China reported its biggest jump in COVID-19 cases in more than 10 months as infections in northeastern Heilongjiang Province nearly tripled.

The National Health Commission said in a statement that 138 new COVID-19 cases were reported on January 13, up from 115 cases a day earlier and marking the highest jump since March 5 last year.

China also reported one new death, the first since mid-May.

The commission said the case in question was a female patient with pre-existing health problems. She died on Wednesday afternoon.

The northern Hebei Province accounted for 81 of the 124 local infections, 75 were in the provincial capital Shijiazhuang, while Heilongjiang reported 43 such cases a day after it declared a state of emergency, most of them centered on the city of Suihua outside the provincial capital of Harbin. More than 28 million people are already in lockdown as the two provinces try to curb the spread of the coronavirus.

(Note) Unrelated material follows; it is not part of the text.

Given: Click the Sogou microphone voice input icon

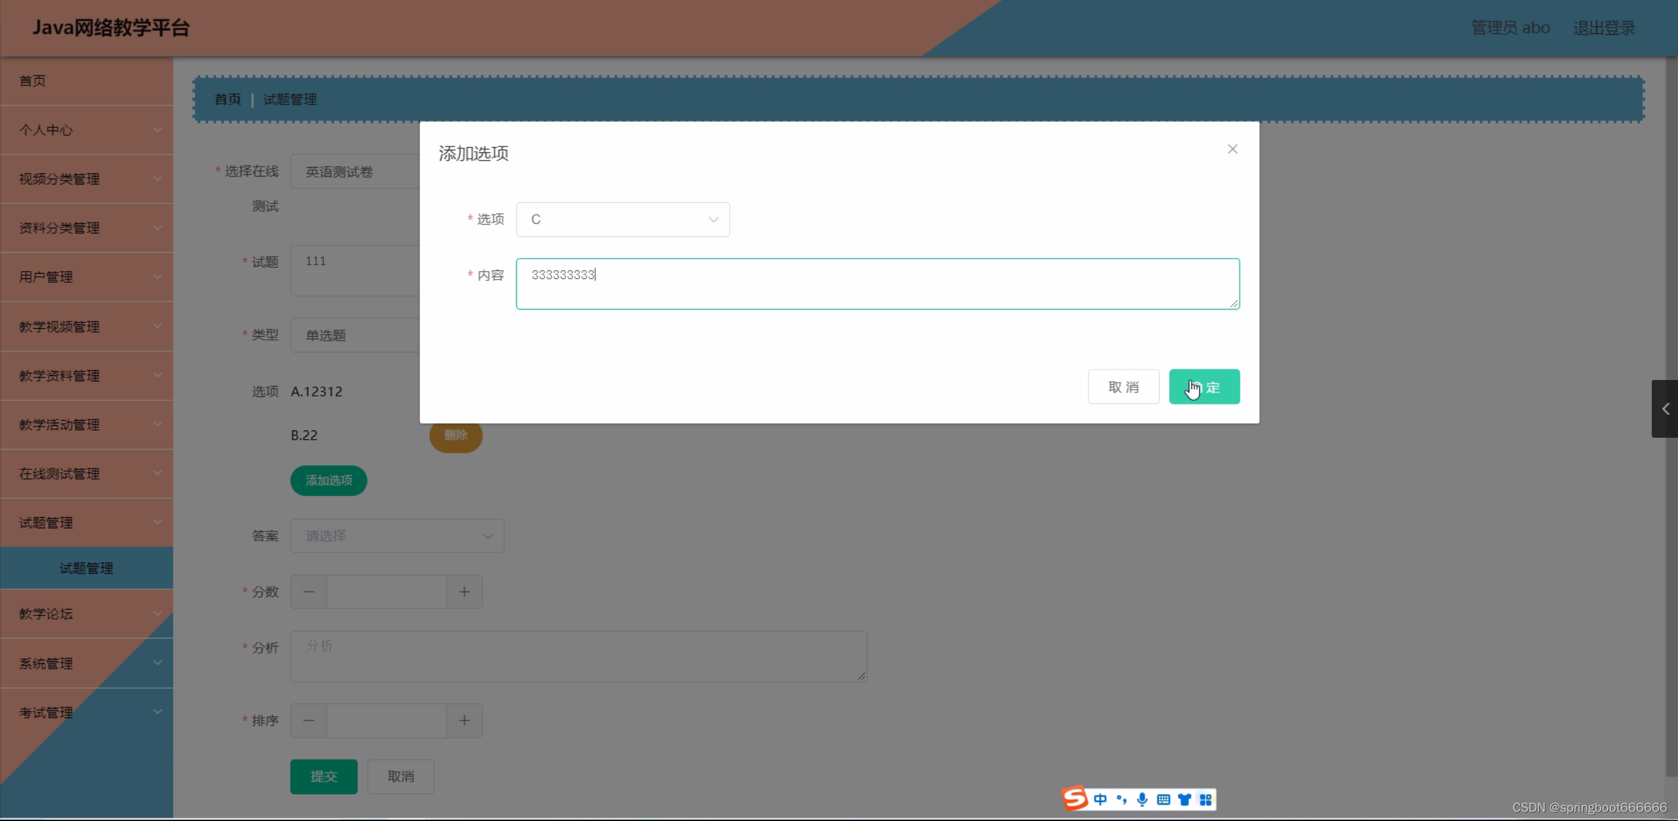Looking at the screenshot, I should (1142, 799).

On the bright side, 12 COVID-19 patients were discharged from Hebei Chest Hospital and 18 asymptomatic carriers completed a concentrated medical observation on their health conditions yesterday.

The patients, the first batch discharged during the ongoing coronavirus outbreak in Hebei, left the isolation ward and received flowers and greetings from medical workers at the hospital at 1pm. By the end of Wednesday, there were 463 locally transmitted confirmed cases and two imported cases in hospitals in Hebei. The provincial health commission said that all patients receive customized treatments and daily consultations from a team of medical experts.

Unlike many of the outbreaks China saw in 2020, the hardest hit areas by the latest spike of infections have been more sparsely populated counties and remote villages.

Authorities in Shijiazhuang, which already imposed a lockdown, are placing residents of rural and remote villages in the city’s jurisdiction under centralized observation and building quarantine facilities in the latest bid to close gaps in their control measures.

“A village may have dozens or even hundreds of households,” NHC official Tong Zhaohui told state television explaining the need for such centralized quarantine.

“People in the village can still communicate with each other if you just sealed the entrance of the village,” Tong added. “So we must find a suitable place for centralized quarantine. This also aims to avoid more infections.”

Ma Shaohai, a project manager with China Railway 14th Bureau Group, said after receiving the order for the construction project at 11am on Wednesday, the company mobilized more than 100 people. They were aided by dozens of types of machinery to carry out the work.

The isolation center will likely cover 33 hectares of area near a village in Zhengding County, Shijiazhuang. It will have 3,000 makeshift wards.

Authorities in north China’s Inner Mongolia Autonomous Region said they have discovered the novel coronavirus in environmental samples from a local hospital.